Okay, here's a video of that Realistic brand, model MPA-20 PA amp that I modified and made into a combo amp (see above). I don't have the preamp soldered completely yet, so that will have to come next week. I'll post another video in a new thread about those footdrums I'm using.
Hey Isaac - is this thing you're working on going to be something like the Harp Attack or like an add on to your amp? It sounds interesting - leave those drums alone and get it finished I want to hear it!! ;-) ---------- If it ain't got harp - it ain't really blues!!!!

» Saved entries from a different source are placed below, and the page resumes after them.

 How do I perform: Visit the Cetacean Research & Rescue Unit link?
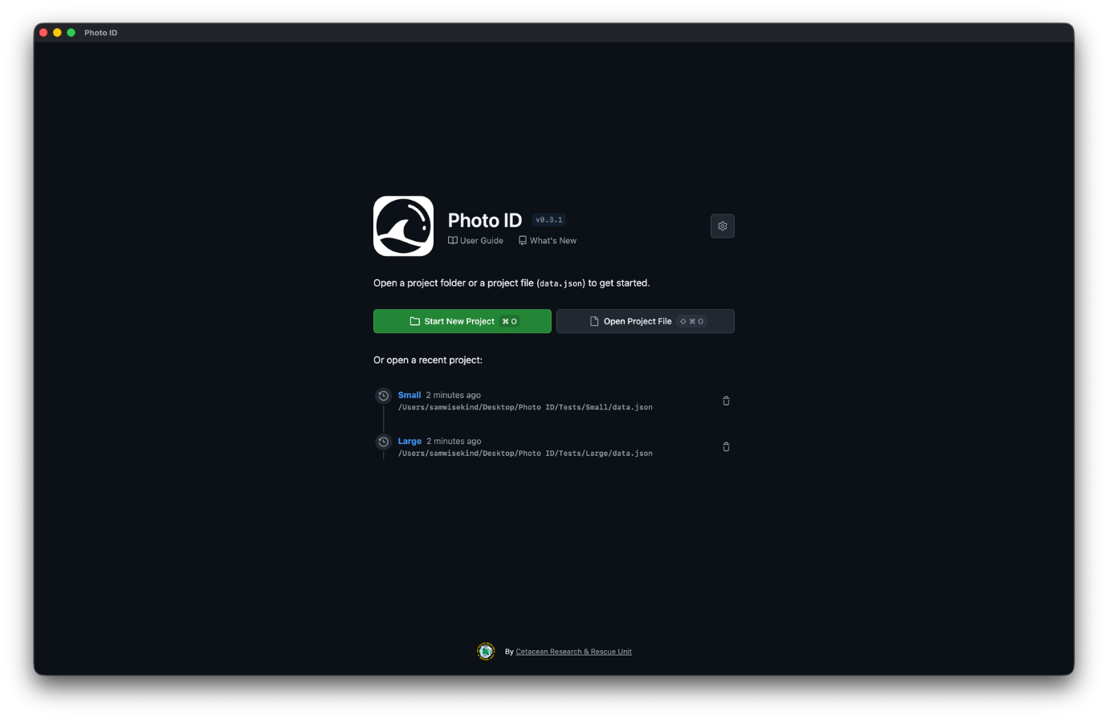(x=573, y=651)
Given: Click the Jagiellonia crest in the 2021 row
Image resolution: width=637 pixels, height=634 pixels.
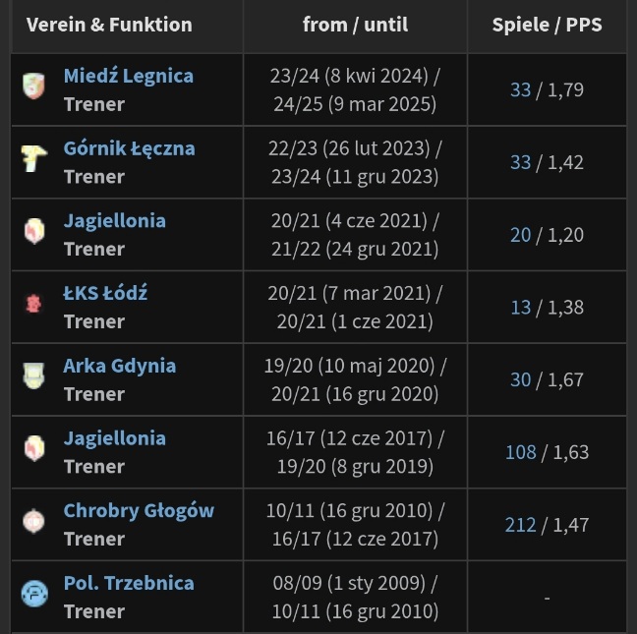Looking at the screenshot, I should coord(33,232).
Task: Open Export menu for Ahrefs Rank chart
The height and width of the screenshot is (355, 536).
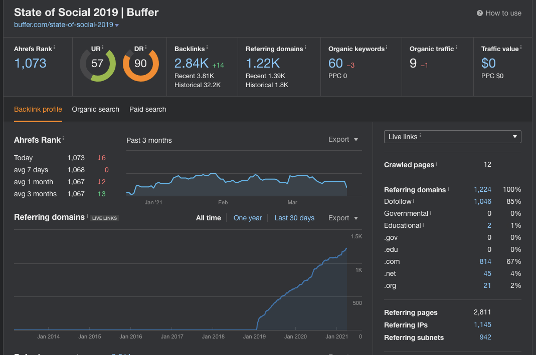Action: pyautogui.click(x=343, y=139)
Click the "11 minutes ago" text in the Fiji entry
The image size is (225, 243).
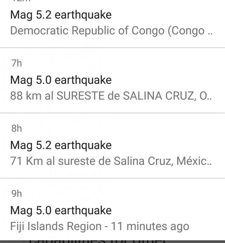pos(150,226)
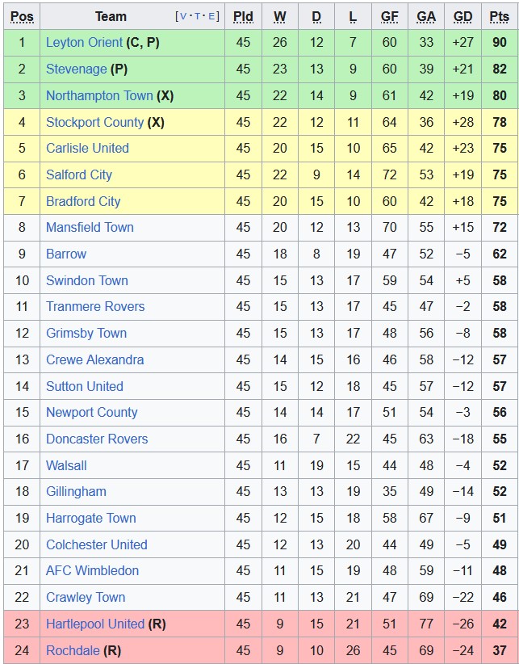Click the Pos column header abbreviation
The width and height of the screenshot is (519, 664).
point(22,16)
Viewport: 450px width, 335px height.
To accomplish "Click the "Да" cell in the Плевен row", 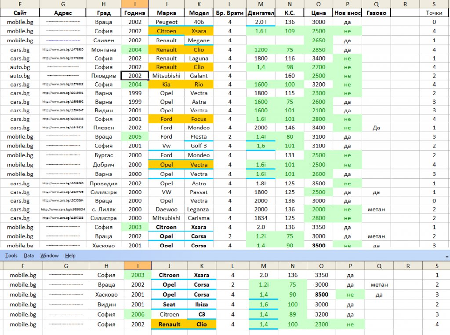I will pyautogui.click(x=376, y=128).
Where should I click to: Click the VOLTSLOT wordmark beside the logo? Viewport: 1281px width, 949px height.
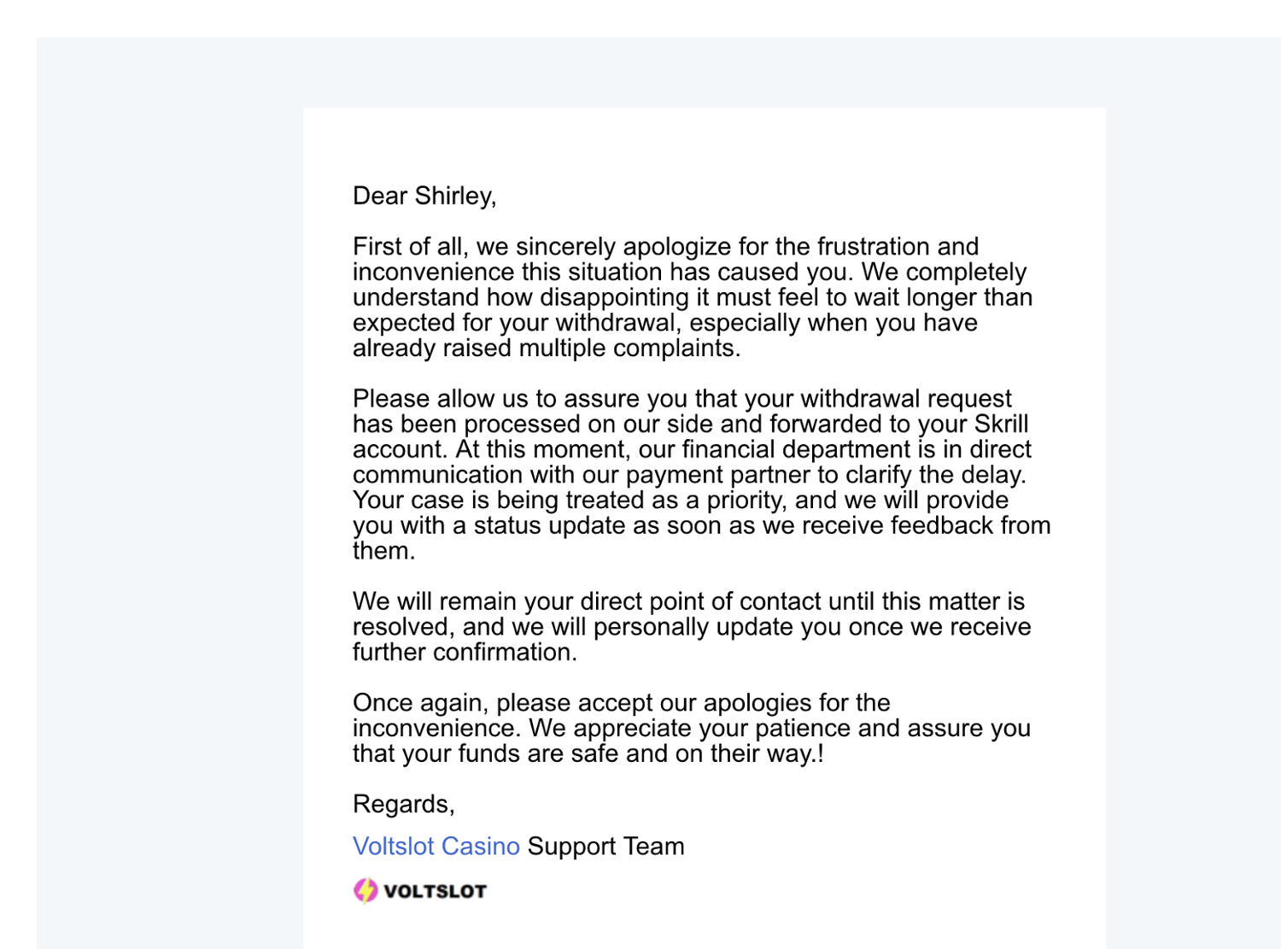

jawbone. The beauty of working with chipamps is that they don't NEED a preamp section--the chip can take direct input from a low level signal and make very loud. The preamp section you put in a chipamp is there ONLY to shape the tone. that means that you can use ANY distortion/overdrive/DI design and use it as preamp in a chipamp. So, this is a long way of saying that the thing I'm working on will be for using inside an amp I'm building, but that it COULD be used as a stand alone pedal/DI like the Harp Atack. All you would have to do so is to put it in it's own box with a 9v battery powersource with an on/off switch, hook up 1/4" jacks at each end, and optionally some sort of bypass switching if you want to use it like an FX pedal. You could use it to go straight to the PA, or you could use it to overdrive your amp directly.
Yeah, I'll get it together soon. Prob by next week. I'm still a bit busy with school stuff, but I'm trying to give myself a little "harp 'n electronics" time each week so I don't go completely insane! I'll make a vid, and I'll post the schematic too... ---------- ------------------ The magnificent YouTube channel of the internet user known as "isaacullah"
Man, this stuff is so far over my head...should I put off getting the Harp Attack? I've been studying up on simple preamps and such but haven't tackled anything yet - to heck with school, get this thing done and then sell me a schematic!!!! Get off the forum - back to work!!!!
---------- If it ain't got harp - it ain't really blues!!!!